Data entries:
-*-*-

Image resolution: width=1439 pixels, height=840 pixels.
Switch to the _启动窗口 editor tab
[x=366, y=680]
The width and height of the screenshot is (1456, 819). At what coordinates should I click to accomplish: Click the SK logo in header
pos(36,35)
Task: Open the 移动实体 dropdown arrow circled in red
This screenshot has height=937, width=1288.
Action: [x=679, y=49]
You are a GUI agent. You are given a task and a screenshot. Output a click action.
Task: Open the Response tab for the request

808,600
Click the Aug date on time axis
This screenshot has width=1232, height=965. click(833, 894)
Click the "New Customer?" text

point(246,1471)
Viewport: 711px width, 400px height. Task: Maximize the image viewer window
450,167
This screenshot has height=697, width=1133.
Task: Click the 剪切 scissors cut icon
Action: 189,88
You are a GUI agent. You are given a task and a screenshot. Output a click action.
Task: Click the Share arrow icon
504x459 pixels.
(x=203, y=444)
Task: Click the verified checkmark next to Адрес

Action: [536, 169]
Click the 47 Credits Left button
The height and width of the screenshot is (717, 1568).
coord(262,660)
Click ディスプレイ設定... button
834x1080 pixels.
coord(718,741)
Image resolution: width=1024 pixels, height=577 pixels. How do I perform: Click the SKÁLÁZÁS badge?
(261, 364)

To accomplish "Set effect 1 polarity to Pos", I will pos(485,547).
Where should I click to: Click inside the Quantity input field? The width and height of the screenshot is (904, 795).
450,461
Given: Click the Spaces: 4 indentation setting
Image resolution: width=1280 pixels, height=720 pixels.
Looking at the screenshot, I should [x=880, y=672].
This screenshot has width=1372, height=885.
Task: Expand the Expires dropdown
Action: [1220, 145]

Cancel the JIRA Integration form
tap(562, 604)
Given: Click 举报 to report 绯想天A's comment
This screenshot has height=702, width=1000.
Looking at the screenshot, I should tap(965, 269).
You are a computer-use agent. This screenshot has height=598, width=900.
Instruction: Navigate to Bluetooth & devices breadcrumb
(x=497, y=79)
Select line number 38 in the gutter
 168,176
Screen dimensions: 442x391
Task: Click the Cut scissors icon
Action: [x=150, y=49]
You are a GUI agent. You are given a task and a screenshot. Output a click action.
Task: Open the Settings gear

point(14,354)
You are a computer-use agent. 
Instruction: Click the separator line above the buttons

-*-*-

* _WHAT YOU WILL DO_
The answer is every entry, copied word for word.

* _SOLVED EXERCISE_
Image resolution: width=1439 pixels, height=840 pixels.
Switch to the _启动窗口 editor tab
[x=366, y=680]
The width and height of the screenshot is (1456, 819). At what coordinates should I click to accomplish: Click the SK logo in header
pos(36,35)
Task: Open the 移动实体 dropdown arrow circled in red
This screenshot has height=937, width=1288.
Action: [x=679, y=49]
You are a GUI agent. You are given a task and a screenshot. Output a click action.
Task: Open the Response tab for the request

808,600
Click the Aug date on time axis
This screenshot has width=1232, height=965. click(833, 894)
Click the "New Customer?" text

point(246,1471)
Viewport: 711px width, 400px height. Task: Maximize the image viewer window
450,167
This screenshot has height=697, width=1133.
Task: Click the 剪切 scissors cut icon
Action: 189,88
You are a GUI agent. You are given a task and a screenshot. Output a click action.
Task: Click the Share arrow icon
504x459 pixels.
(x=203, y=444)
Task: Click the verified checkmark next to Адрес

Action: [536, 169]
Click the 47 Credits Left button
The height and width of the screenshot is (717, 1568).
coord(262,660)
Click ディスプレイ設定... button
834x1080 pixels.
coord(718,741)
Image resolution: width=1024 pixels, height=577 pixels. How do I perform: Click the SKÁLÁZÁS badge?
(261, 364)

To accomplish "Set effect 1 polarity to Pos", I will pos(485,547).
Where should I click to: Click inside the Quantity input field? The width and height of the screenshot is (904, 795).
450,461
Given: Click the Spaces: 4 indentation setting
Image resolution: width=1280 pixels, height=720 pixels.
Looking at the screenshot, I should [x=880, y=672].
This screenshot has width=1372, height=885.
Task: Expand the Expires dropdown
Action: [1220, 145]

Cancel the JIRA Integration form
tap(562, 604)
Given: Click 举报 to report 绯想天A's comment
This screenshot has height=702, width=1000.
Looking at the screenshot, I should tap(965, 269).
You are a computer-use agent. This screenshot has height=598, width=900.
Instruction: Navigate to Bluetooth & devices breadcrumb
(x=497, y=79)
Select line number 38 in the gutter
 168,176
Screen dimensions: 442x391
Task: Click the Cut scissors icon
Action: [x=150, y=49]
You are a GUI agent. You are given a task and a screenshot. Output a click action.
Task: Open the Settings gear

point(14,354)
You are a computer-use agent. 
Instruction: Click the separator line above the buttons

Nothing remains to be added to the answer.